Just found this info on the Babycentre website:
Why do I need folic acid?
Because it's very difficult to eat enough foods rich in the vitamin to supply the amount that experts recommend you take in pregnancy.
Folic acid, also known as folate or folacin, is one of the B group of vitamins, also known as B9. Your body needs it to produce red blood cells, as well as norepinephrine and seratonin (chemical components of the nervous system. It helps make DNA (the body's genetic material), which normalises the brain's functions, and is a critical component of spinal fluid. Folic acid is also one of the few nutrients known to prevent neural tube birth defects, such as spina bifida, which, according to The Association for Spina Bifida and Hydrocephalus (ASBAH), affects one in every 1,500 babies born in the United Kingdom.

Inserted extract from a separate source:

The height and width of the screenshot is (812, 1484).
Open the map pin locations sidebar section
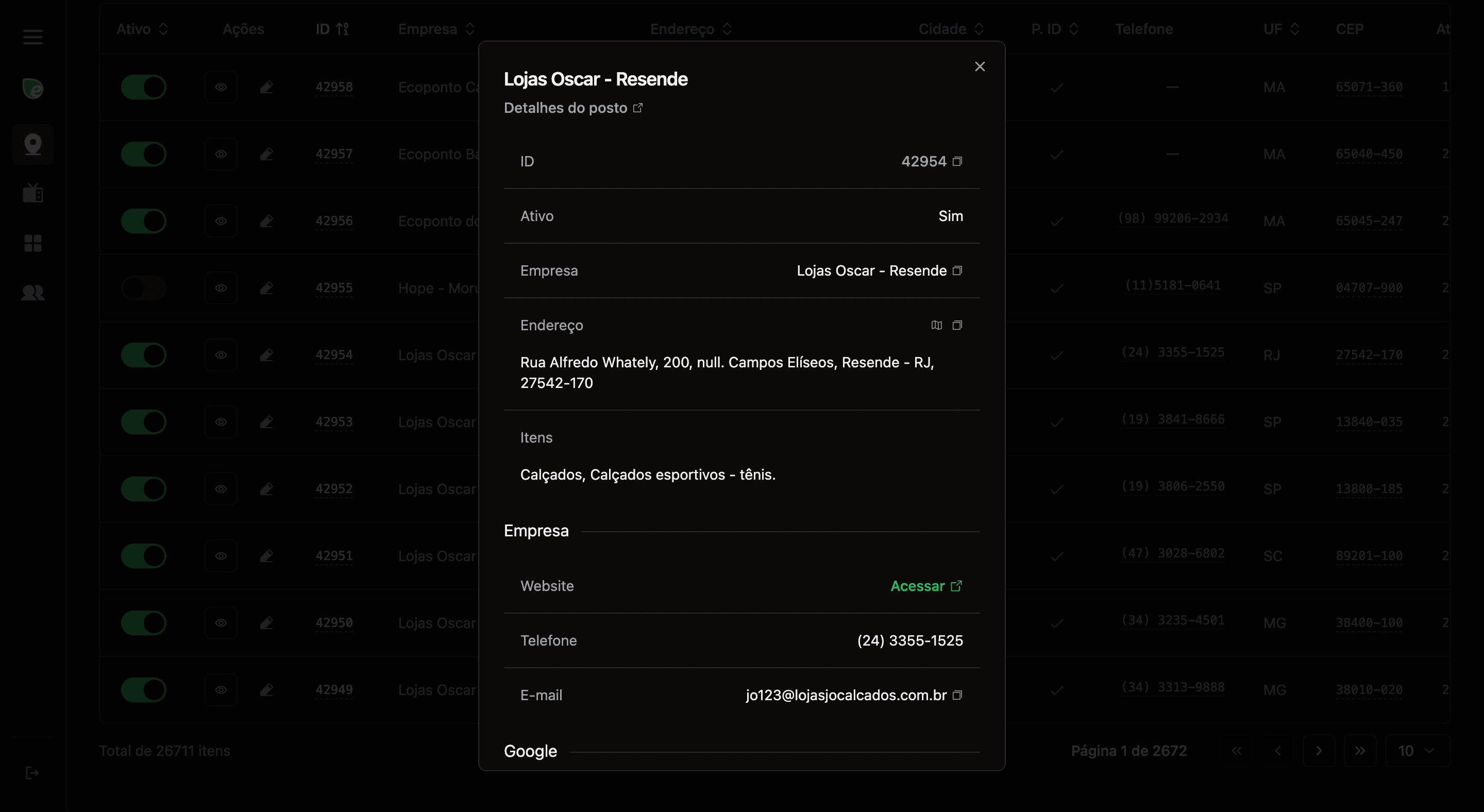[33, 144]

The Department of Health recommends that every woman who is thinking about pregnancy or is in the first third (trimester) of pregnancy to take a daily supplement of 400 micrograms (mcg) of folic acid and eat a folate rich diet to reduce her baby's risk of getting some types of birth defects. Women who don't get enough may also increase their chance of miscarriage. Once you are into your second trimester (from week 13), you may wish to stop taking the supplements, although continuing to take them throughout pregnancy won't harm you or your baby either.
How much folic acid do I need?
Before you conceive, you'd be wise to take a daily folic acid supplement containing 400 micrograms (mcg) of folic acid.

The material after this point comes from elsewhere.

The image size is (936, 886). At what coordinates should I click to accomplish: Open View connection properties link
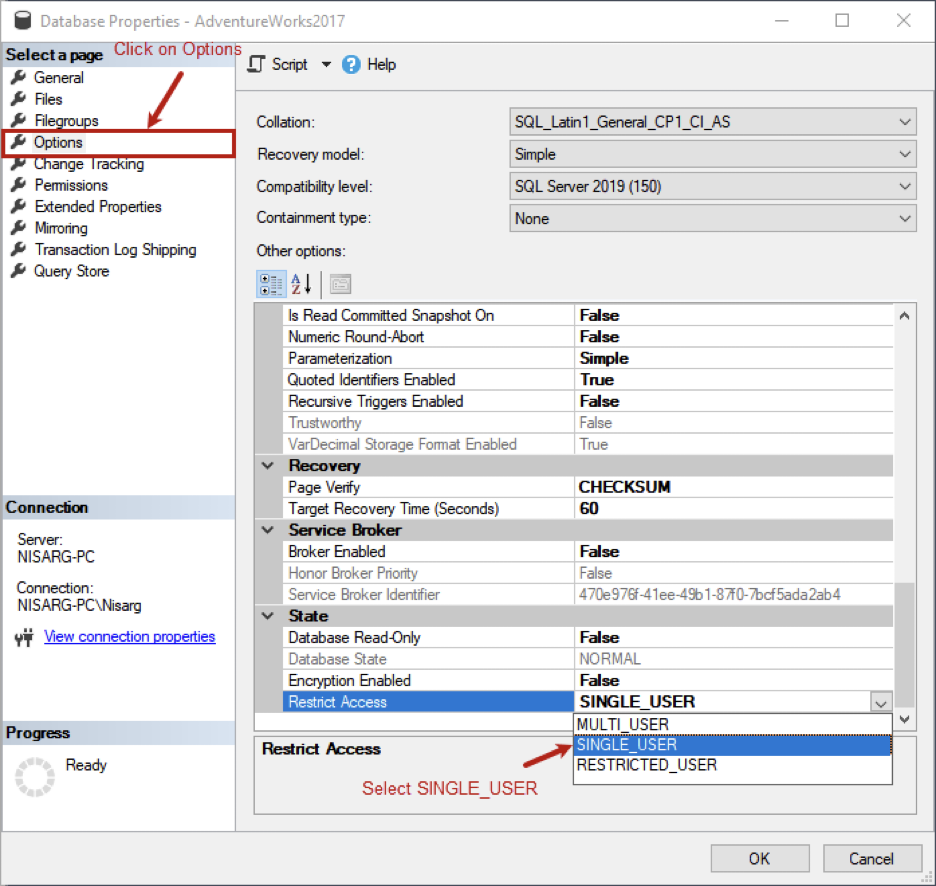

Women who have had one child with a neural tube defect have a higher risk of having other children with the same disability. In this case, and for those who are prescribed certain medications, doctors will prescribe these women to take a much higher dose of folic acid -- a five milligram (mg) tablet -- starting one month before conception, if possible, and continuing through the first three months of pregnancy.
If possible, it is important that the supplements are taken before conception because development is rapid and the fetus's neural tubes close during the first four weeks of pregnancy.
Should I take a supplement?
While experts recommend a daily supplement of 400 mcg folic acid, eating plenty of folate-rich foods is important, too. See below for suggestions on folate-rich food.
What are the best food sources?
Leafy green vegetables are a good source, so try to have a large bowl of salad daily. Other sources include:
• 11 Brussels sprouts: 127 mcg
• large jacket potato: 39 mcg
• 4 tbsp black eyed beans: 220 mcg
• 7 tbsp bran flakes: 113 mcg
• 25g / 1oz wheat germ: 100 mcg
• 4 spears steamed or boiled asparagus: 88 mcg
• medium sized papaya: 115 mcg.
• 2 spears steamed broccoli: 61 mcg
• large orange: 54 mcg
• large hard-boiled egg: 22 mcg
• 75g / 3oz tinned salmon: 17 mcg
FYI Delicate folic acid in foods is destroyed by overcooking, so cook in a covered pan with the minimum amount of boiling water. Try to eat vegetables lightly steamed, microwaved, or raw.
What are signs of a deficiency?
Folate-deficiency anaemia and iron-deficiency anaemia can have similar symptoms of fatigue and weakness. A mild folate deficiency may also leave you grumpy or edgy. If you have any concerns about your diet, speak with your GP, who may refer you to a dietitian.